Work to be completed
Exactly how many lines below mention "Share"? Answer with that number alone.

[Saved entries]
--- START ---

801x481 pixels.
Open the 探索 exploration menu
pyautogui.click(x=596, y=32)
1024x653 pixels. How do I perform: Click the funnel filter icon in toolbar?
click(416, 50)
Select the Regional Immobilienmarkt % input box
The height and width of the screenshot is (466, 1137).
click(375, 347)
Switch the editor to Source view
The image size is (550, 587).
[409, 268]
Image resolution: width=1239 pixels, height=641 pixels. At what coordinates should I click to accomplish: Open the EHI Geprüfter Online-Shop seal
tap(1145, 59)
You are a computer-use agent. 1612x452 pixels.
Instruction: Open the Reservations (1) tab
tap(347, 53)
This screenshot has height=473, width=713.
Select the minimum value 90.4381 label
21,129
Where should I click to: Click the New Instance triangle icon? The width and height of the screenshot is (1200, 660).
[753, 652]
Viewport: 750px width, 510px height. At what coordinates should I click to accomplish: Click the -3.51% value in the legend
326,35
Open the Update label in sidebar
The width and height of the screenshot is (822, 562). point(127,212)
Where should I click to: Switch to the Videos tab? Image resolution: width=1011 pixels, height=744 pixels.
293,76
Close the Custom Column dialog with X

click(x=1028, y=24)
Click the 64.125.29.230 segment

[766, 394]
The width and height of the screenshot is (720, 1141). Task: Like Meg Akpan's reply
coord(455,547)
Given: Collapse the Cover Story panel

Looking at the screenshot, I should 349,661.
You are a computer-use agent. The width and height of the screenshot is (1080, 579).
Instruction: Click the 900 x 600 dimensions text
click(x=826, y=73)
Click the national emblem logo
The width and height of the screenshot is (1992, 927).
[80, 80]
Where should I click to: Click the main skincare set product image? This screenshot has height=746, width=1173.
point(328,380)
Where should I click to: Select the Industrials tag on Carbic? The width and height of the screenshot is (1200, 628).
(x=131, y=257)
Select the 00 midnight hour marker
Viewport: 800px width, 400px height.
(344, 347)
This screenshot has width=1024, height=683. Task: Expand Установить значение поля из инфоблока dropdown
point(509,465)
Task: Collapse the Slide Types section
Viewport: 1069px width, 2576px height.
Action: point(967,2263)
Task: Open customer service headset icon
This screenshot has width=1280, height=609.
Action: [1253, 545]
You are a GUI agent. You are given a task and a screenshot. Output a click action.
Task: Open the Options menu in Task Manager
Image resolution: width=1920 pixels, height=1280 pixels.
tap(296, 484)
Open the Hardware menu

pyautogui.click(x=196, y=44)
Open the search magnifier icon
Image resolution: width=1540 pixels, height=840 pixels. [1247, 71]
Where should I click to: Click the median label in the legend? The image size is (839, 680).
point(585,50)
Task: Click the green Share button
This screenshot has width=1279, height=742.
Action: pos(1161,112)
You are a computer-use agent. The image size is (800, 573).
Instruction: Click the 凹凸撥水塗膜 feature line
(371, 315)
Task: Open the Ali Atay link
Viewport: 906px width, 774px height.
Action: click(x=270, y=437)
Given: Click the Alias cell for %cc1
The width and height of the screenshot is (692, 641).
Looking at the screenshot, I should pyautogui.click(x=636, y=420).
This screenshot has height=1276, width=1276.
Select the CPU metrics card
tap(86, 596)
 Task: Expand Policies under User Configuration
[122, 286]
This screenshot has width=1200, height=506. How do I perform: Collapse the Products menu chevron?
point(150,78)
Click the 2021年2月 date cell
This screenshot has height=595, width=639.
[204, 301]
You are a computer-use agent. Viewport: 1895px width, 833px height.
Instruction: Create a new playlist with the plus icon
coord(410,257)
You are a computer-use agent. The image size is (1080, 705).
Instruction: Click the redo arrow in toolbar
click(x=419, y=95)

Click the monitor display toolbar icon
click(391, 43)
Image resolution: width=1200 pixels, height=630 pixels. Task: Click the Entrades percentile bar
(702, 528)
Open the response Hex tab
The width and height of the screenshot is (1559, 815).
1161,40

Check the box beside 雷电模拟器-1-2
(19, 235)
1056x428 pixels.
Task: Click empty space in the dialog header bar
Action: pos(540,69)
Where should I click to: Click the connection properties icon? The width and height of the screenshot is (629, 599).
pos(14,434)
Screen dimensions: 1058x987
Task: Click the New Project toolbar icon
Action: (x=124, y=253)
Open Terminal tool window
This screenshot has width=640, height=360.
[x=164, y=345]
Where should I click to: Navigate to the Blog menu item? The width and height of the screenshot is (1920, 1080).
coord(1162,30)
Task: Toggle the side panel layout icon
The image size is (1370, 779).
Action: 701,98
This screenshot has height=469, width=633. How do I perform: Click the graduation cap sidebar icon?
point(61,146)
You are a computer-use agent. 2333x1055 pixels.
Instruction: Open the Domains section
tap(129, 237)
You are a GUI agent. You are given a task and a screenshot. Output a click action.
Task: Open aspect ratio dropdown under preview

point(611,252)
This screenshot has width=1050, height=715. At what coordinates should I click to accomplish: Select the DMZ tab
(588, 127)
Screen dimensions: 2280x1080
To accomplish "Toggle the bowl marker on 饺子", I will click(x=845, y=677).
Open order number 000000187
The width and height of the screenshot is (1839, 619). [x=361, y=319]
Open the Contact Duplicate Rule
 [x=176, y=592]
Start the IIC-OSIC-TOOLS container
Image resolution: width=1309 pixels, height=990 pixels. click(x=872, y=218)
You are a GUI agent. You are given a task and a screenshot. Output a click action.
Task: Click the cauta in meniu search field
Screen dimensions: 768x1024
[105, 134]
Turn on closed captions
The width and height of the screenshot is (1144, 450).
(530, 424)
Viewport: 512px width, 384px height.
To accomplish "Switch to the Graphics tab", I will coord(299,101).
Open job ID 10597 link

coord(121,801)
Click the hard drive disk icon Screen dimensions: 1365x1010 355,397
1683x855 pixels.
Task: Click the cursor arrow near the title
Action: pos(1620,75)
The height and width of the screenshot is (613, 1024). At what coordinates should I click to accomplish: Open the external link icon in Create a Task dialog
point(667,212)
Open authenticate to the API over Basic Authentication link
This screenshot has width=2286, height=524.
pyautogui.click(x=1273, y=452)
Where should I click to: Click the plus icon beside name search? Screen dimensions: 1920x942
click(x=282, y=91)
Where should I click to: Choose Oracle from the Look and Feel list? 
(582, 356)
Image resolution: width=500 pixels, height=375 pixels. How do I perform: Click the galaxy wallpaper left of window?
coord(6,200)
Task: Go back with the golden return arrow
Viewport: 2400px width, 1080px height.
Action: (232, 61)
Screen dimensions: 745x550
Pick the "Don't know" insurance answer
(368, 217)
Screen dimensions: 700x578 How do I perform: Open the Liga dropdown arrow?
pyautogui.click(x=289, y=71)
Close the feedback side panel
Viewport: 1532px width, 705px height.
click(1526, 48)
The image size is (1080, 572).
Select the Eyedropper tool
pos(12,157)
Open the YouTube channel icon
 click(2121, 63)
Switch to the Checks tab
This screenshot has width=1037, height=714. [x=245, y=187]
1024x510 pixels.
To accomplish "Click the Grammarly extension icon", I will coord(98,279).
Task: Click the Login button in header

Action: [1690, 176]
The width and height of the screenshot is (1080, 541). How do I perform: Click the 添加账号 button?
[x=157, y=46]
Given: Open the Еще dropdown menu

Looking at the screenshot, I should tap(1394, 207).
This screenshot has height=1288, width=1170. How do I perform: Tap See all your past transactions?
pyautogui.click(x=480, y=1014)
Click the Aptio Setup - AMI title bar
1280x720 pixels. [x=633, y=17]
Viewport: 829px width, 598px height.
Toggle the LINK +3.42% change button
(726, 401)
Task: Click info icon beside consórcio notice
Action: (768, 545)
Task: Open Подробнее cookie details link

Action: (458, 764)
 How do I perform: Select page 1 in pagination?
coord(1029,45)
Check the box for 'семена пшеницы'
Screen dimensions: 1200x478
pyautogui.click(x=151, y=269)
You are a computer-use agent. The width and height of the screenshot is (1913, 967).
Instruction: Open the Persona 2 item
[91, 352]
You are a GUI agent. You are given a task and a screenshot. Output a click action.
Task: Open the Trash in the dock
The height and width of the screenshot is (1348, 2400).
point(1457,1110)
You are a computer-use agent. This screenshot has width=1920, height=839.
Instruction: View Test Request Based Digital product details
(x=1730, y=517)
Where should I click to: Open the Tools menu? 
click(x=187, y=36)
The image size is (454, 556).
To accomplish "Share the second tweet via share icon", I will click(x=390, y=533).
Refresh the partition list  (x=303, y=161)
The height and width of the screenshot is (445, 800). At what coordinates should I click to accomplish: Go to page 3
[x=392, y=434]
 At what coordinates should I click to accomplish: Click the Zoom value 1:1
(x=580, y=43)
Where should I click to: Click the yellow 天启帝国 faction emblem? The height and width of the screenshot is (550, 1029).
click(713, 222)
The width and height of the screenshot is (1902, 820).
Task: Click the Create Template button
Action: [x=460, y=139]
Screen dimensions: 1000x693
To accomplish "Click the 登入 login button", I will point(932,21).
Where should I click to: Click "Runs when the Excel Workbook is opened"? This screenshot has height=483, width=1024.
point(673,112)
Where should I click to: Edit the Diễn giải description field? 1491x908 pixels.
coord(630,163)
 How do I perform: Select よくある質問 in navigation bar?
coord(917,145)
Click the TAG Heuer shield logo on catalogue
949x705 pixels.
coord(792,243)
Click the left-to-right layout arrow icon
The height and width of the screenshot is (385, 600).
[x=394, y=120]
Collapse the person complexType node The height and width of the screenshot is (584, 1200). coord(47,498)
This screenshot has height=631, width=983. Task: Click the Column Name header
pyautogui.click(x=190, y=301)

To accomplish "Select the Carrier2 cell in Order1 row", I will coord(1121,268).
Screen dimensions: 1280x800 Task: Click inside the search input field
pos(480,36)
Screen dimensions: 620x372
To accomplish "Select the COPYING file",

--- END ---

Solution for this problem
2